MINNEAPOLIS -- Consumers can expect to pay more for their Thanksgiving turkey this year as inflation and bird flu continue to make an impact on the market. The American Farm Bureau Federation released its latest market intel predicting record turkey and egg prices ahead of the holiday.
Economists report the retail price for boneless, skinless turkey breast reached a record high of $6.70 per pound in September, a 112% increase from the same time in 2021 when prices were $3.16 per pound.
To further the strain on the poultry business, Highly Pathogenic Avian Influenza, also known as Bird Flu, has made a resurgence in Minnesota. After a brief summer lull, an additional 18 cases have been confirmed, in addition to the 81 cases this past spring. The majority is in commercial turkey flocks, though several have been confirmed in backyard flocks.
"We were fully expecting that we would see cases in the fall, but it did come up in our domestic poultry population earlier than we anticipated," Minnesota Board of Animal Health Senior Veterinarian Dr.
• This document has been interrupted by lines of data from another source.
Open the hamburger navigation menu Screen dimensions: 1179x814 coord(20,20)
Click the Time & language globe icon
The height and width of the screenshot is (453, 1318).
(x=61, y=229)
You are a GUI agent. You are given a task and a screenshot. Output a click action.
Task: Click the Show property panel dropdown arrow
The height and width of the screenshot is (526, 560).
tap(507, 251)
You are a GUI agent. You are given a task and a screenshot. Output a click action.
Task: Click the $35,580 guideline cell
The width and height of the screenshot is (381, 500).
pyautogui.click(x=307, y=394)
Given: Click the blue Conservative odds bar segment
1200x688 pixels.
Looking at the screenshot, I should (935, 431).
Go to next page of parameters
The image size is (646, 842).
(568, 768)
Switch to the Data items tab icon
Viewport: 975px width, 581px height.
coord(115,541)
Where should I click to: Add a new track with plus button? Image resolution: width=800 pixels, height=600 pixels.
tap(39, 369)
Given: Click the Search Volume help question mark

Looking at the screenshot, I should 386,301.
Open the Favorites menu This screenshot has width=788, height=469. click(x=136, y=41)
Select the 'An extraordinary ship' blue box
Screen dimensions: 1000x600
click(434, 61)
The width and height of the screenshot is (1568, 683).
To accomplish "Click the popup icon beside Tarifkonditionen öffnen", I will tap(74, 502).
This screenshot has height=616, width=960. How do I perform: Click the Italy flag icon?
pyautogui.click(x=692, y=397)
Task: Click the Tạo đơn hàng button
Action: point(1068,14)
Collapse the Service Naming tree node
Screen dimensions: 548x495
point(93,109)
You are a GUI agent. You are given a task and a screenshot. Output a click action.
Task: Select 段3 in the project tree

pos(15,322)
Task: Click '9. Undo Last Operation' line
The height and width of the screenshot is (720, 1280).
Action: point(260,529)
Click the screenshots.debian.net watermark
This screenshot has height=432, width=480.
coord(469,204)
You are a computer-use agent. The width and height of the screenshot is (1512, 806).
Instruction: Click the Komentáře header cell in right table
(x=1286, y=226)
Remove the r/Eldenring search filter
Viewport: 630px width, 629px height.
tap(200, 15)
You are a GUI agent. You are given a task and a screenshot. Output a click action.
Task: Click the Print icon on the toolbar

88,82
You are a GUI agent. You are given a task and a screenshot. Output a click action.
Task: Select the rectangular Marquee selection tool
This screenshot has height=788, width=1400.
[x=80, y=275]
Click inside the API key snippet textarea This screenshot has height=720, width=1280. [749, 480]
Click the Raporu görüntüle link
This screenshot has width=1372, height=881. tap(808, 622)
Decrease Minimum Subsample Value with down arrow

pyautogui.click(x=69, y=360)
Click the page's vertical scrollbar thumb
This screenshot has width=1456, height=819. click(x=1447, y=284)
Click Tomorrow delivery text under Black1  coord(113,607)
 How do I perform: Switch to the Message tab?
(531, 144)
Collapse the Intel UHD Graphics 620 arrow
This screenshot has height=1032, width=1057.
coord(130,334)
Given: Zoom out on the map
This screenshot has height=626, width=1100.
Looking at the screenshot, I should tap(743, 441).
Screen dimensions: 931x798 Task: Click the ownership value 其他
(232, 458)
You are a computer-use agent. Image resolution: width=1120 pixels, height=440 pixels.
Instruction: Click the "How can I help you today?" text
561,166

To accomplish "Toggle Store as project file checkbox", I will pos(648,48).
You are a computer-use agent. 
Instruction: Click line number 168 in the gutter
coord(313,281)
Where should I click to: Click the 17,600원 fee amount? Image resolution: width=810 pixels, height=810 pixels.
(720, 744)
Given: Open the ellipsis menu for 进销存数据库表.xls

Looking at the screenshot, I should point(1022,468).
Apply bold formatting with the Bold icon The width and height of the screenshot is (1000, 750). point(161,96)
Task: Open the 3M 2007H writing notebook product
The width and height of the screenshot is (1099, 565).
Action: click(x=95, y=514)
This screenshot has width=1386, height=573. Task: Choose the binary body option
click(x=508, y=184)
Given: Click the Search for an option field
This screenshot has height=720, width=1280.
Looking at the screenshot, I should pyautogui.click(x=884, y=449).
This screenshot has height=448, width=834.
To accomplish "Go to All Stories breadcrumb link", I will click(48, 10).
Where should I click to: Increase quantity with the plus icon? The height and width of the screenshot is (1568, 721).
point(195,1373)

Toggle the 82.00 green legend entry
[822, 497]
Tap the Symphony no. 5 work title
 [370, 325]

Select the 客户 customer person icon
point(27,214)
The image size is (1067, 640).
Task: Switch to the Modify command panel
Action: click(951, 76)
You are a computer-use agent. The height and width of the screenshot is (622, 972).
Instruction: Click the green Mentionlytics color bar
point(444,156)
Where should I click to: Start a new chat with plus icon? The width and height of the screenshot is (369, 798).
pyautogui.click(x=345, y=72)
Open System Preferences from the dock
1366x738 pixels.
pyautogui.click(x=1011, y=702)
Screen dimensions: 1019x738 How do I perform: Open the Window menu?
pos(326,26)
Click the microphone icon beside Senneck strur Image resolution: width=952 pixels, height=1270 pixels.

Shauna Voss said.
Voss doesn't believe it will have a big impact on the supply of turkeys this Thanksgiving, but like all other food prices, it could cost more.
The American Farm Bureau Federation reports overall turkey production is down in the U.S. They said the risk of bird flu outbreaks has incentivized growers to sell younger birds.
"I'm hoping we will have a quiet fall and winter but time will tell," Voss said.